PHYSICIANS EMBRACE MR. OBAMA'S HEALTH CARE REFORM

Interesting article from the May 30 NYTimes about a change in physicians' political support--they favor the Democrats' health care reform.


"Doctors were once overwhelmingly male and usually owned their own practices. They generally favored lower taxes and regularly fought lawyers to restrict patient lawsuits. Ronald Reagan came to national political prominence in part by railing against “socialized medicine” on doctors’ behalf.



But doctors are changing. They are abandoning their own practices and taking salaried jobs in hospitals, particularly in the North, but increasingly in the South as well. Half of all younger doctors are women, and that share is likely to grow.

There are no national surveys that track doctors’ political leanings, but as more doctors move from business owner to shift worker, their historic alliance with the Republican Party is weakening from Maine as well as South Dakota, Arizona and Oregon, according to doctors’ advocates in those and other states.

That change could have a profound effect on the nation’s health care debate.

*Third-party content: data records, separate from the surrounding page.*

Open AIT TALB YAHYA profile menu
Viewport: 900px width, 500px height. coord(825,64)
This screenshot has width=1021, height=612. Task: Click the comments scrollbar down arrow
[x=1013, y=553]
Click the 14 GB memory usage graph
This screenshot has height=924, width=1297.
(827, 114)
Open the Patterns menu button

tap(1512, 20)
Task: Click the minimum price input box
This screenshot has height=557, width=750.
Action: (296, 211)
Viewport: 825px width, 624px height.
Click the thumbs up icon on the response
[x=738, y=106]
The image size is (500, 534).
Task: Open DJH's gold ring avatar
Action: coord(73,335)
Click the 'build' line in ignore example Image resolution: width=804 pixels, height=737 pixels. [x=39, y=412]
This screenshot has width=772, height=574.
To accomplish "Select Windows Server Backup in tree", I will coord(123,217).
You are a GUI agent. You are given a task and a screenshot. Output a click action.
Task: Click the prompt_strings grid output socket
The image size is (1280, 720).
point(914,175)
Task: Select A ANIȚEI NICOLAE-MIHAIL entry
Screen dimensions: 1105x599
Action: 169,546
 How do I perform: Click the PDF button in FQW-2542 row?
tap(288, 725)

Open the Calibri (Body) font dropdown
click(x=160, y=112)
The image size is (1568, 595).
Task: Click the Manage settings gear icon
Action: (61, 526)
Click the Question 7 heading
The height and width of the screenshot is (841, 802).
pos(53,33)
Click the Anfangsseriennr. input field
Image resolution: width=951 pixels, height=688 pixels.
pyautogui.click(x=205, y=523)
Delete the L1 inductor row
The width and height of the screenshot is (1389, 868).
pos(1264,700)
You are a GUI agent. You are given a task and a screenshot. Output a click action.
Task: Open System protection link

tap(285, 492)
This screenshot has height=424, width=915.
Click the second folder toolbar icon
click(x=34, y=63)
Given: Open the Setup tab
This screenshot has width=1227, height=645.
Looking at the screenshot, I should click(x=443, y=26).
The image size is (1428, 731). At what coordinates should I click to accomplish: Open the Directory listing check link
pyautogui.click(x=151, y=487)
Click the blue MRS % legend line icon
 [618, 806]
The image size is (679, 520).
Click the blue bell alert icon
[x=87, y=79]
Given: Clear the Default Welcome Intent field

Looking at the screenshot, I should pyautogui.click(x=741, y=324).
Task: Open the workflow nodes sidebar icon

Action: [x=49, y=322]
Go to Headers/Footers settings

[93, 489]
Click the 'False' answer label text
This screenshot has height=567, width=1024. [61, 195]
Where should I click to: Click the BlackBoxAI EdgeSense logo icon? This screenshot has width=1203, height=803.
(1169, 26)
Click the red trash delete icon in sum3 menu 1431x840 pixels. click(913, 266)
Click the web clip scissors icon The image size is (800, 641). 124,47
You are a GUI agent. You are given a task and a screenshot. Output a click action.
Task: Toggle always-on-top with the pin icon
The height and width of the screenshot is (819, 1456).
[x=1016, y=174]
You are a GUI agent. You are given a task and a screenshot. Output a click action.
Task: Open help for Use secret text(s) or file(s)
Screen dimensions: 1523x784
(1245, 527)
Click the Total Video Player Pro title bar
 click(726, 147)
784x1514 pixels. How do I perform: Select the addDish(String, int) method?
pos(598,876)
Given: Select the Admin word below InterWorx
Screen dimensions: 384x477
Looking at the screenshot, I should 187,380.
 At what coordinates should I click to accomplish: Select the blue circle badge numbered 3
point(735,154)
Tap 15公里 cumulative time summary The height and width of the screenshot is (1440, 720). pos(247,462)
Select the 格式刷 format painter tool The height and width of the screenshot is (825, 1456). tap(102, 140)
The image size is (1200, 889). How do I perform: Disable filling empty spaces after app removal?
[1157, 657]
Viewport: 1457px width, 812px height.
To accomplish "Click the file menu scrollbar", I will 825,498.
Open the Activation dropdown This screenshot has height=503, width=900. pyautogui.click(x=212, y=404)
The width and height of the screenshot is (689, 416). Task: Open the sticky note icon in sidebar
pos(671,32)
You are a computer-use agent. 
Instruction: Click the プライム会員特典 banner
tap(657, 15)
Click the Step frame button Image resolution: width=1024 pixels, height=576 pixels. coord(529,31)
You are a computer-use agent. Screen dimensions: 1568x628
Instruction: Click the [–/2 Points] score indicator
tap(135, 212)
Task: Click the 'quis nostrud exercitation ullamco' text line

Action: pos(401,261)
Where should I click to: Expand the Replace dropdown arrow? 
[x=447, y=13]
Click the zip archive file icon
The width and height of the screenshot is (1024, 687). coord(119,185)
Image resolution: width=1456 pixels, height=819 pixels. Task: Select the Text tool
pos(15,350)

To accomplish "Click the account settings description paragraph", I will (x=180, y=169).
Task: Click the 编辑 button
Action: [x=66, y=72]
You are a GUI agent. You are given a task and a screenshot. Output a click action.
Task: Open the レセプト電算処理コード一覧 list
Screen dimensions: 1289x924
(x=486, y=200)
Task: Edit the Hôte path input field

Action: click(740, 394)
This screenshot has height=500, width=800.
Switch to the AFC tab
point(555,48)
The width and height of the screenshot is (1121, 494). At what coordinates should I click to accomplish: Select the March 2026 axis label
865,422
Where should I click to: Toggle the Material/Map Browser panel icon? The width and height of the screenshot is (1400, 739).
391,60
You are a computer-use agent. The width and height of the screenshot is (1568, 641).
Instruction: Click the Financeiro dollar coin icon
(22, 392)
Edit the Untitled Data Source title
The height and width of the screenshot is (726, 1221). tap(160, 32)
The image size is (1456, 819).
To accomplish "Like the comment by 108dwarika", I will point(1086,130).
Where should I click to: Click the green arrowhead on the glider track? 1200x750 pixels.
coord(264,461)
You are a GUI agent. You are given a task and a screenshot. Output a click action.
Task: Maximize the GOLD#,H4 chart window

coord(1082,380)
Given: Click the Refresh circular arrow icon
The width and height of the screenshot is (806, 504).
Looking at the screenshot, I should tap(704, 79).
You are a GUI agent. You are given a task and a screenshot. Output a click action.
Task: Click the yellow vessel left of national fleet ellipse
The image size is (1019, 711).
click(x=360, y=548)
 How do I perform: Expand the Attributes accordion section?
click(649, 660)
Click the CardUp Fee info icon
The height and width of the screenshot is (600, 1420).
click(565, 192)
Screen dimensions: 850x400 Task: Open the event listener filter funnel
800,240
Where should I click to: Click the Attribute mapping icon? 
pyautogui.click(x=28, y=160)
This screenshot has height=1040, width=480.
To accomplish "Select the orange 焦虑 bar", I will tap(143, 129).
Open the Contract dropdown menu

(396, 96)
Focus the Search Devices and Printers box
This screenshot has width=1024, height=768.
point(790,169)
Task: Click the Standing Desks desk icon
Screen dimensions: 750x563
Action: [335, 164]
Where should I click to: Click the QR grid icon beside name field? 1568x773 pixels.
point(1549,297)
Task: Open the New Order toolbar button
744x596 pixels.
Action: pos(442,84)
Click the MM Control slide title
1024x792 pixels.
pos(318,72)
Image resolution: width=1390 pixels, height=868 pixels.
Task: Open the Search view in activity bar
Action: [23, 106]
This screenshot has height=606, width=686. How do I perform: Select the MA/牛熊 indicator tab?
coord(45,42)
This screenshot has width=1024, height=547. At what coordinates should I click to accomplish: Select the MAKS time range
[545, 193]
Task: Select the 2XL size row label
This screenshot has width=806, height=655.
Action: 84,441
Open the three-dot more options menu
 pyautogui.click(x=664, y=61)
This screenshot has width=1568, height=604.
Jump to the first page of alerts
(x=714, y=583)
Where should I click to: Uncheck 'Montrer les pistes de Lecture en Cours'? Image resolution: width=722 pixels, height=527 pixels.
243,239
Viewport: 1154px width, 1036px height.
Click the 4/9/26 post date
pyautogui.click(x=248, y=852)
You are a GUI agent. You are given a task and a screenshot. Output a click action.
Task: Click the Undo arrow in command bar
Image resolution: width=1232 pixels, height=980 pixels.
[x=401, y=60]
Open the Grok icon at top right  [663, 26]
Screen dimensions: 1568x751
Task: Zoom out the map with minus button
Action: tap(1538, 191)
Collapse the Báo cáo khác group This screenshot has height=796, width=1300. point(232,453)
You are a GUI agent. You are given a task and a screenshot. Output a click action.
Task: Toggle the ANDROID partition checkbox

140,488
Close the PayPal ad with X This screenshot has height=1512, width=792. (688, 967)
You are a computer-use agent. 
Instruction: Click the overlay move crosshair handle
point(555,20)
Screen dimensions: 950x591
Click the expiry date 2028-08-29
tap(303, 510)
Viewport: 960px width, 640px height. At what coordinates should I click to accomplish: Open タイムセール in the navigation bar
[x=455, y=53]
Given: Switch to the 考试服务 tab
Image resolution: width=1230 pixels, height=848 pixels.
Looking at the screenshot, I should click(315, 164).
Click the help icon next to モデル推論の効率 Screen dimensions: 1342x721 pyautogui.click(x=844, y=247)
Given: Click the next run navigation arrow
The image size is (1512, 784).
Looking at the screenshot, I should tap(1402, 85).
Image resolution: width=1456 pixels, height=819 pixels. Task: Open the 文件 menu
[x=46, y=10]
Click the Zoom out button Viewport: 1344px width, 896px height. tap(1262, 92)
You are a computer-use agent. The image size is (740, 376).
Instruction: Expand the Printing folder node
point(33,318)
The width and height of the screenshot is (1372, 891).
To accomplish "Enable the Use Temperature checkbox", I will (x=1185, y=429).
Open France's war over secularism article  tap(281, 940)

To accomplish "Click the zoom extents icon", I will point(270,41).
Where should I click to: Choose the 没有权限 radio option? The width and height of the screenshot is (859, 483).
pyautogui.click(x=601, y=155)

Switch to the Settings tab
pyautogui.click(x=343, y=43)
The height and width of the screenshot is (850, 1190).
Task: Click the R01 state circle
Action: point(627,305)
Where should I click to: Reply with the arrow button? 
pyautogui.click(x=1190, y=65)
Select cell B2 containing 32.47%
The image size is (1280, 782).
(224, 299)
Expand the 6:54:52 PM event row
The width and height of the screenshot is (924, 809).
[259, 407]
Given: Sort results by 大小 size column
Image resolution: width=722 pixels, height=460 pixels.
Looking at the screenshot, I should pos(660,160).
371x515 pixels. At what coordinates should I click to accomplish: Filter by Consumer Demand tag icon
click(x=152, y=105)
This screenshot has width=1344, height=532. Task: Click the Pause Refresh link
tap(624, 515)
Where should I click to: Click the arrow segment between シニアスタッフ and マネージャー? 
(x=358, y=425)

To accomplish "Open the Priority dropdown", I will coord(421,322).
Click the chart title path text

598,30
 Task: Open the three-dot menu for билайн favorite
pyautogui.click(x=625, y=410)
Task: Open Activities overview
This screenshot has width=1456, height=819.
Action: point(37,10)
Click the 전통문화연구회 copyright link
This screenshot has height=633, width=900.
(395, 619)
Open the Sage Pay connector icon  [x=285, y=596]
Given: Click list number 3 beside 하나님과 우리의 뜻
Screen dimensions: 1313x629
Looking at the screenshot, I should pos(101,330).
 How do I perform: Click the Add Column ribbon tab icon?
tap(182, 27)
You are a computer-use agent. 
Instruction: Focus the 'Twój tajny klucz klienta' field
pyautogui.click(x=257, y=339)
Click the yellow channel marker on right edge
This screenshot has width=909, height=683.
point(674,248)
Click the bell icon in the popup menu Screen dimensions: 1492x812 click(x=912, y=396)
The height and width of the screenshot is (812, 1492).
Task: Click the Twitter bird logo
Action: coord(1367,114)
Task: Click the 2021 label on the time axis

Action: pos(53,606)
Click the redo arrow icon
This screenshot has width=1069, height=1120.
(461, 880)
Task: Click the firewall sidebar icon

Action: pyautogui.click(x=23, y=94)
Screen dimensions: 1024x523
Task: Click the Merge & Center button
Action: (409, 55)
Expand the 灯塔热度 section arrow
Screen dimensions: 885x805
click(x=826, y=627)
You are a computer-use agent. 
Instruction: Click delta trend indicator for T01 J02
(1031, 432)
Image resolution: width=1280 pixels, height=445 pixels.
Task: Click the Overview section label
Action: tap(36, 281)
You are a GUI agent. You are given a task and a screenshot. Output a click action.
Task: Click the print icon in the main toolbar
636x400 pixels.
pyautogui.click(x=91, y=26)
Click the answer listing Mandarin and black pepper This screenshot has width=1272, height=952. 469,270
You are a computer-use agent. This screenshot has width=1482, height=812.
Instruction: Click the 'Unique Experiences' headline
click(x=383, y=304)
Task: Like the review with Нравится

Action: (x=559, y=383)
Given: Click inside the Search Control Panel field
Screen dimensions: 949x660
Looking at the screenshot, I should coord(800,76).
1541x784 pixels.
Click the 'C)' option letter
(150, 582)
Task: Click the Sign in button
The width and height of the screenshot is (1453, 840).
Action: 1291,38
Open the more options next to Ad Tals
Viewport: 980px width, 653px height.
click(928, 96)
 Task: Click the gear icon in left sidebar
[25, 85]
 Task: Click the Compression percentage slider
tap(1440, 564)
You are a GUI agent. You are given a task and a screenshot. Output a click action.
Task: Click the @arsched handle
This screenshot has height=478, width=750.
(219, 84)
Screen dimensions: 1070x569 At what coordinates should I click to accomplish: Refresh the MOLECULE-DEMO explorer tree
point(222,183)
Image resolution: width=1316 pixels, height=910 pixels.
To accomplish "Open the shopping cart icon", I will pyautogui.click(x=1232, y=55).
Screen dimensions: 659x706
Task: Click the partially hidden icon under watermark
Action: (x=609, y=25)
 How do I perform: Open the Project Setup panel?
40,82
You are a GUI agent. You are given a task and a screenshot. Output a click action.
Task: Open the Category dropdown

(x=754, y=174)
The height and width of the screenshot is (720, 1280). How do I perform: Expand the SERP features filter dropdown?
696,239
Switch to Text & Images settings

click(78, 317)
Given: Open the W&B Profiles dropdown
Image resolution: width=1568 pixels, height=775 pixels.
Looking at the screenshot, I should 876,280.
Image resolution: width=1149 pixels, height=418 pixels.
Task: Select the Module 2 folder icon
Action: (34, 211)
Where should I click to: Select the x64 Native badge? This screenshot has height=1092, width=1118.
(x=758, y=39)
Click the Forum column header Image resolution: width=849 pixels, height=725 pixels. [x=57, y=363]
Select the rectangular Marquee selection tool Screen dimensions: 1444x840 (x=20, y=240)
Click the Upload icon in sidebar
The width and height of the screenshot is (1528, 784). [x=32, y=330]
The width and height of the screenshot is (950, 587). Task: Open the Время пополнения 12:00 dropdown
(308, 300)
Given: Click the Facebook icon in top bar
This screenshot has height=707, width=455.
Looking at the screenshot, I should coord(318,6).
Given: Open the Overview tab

Indeed, after opposing almost every major health overhaul proposal for nearly a century, the American Medical Association supported President Obama’s legislation last year because the new law would provide health insurance to the vast majority of the nation’s uninsured, improve competition and choice in insurance, and promote prevention and wellness, the group said.

Because so many doctors are no longer in business for themselves, many of the issues that were once priorities for doctors’ groups, like insurance reimbursement, have been displaced by public health and safety concerns, including mandatory seat belt use and chemicals in baby products.

Even the issue of liability, while still important to the A.M.A. and many of its state affiliates, is losing some of its unifying power because malpractice insurance is generally provided when doctors join hospital staffs.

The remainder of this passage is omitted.